The main cause of these drug wars is of course the demand for hard drugs in the United States. Many of our citizens are drug users. Many of them would like to overcome their addiction but there are not enough beds in drug rehabilitation clinics to help everyone who wants to stop using drugs. Instead of providing more drug rehab clinics, our government is spending millions bringing the drug war to Mexico.

It would clearly be much more useful for everyone to help addicts in the US to break their habits and to stop sending arms and anti-drug quasi-military forces into Mexico. We should do all we can to reduce the demand for drugs in the US instead of fanning the flames of drug wars in Mexico.

Our government and US citizens bear major responsibility for the conditions that drive people to walk through the hot desert into the United States.

What is more, impoverished Mexicans and Central Americans who brave the heat, the lack of food and water, the scorpions and snakes, and hostile American militias to cross the border are subject to inhumane treatment if they are apprehended. They are kept sometimes for more than a year in detention centers where the food is rotting, where they have no access to legal advice, where they are cut off from communication with their families. In recent years our government has instituted mass trials, where as many as 70 persons face a judge at the same time and may find themselves send off to prison in a procedure that takes no more than half an hour. These mass trials are a complete travesty of justice and a serious embarrassment for all of us.

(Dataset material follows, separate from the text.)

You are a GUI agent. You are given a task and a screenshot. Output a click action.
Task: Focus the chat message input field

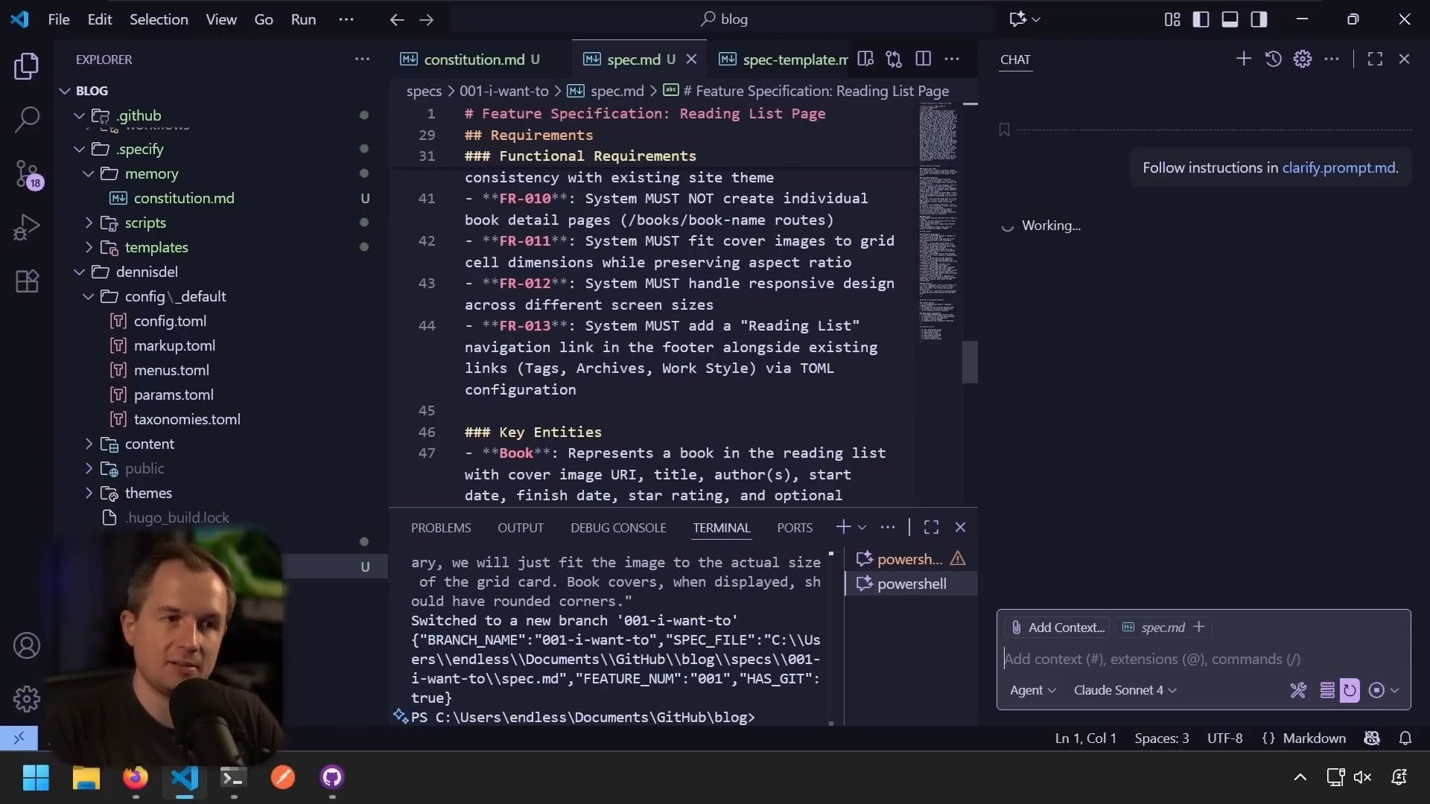point(1192,659)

If we want to reduce the inflow of people without documents, we need to seriously alter our policies with respect to Mexico and Central America. We need to support democratic governments, not dictators. We need to end exporting our grain to the detriment of local farmers. We need to provide opportunities for drug rehabilitation in the US and stop fomenting drug wars in countries south of us.

If we want to be able to hold up our heads among the nations of this world, we need to treat the people who come across the border with respect and compassion. If we want to punish them for their border crossing, they need to face courts with the same rights as American citizens. There should be no place in our country for concentration camps and mere caricatures of legal proceedings.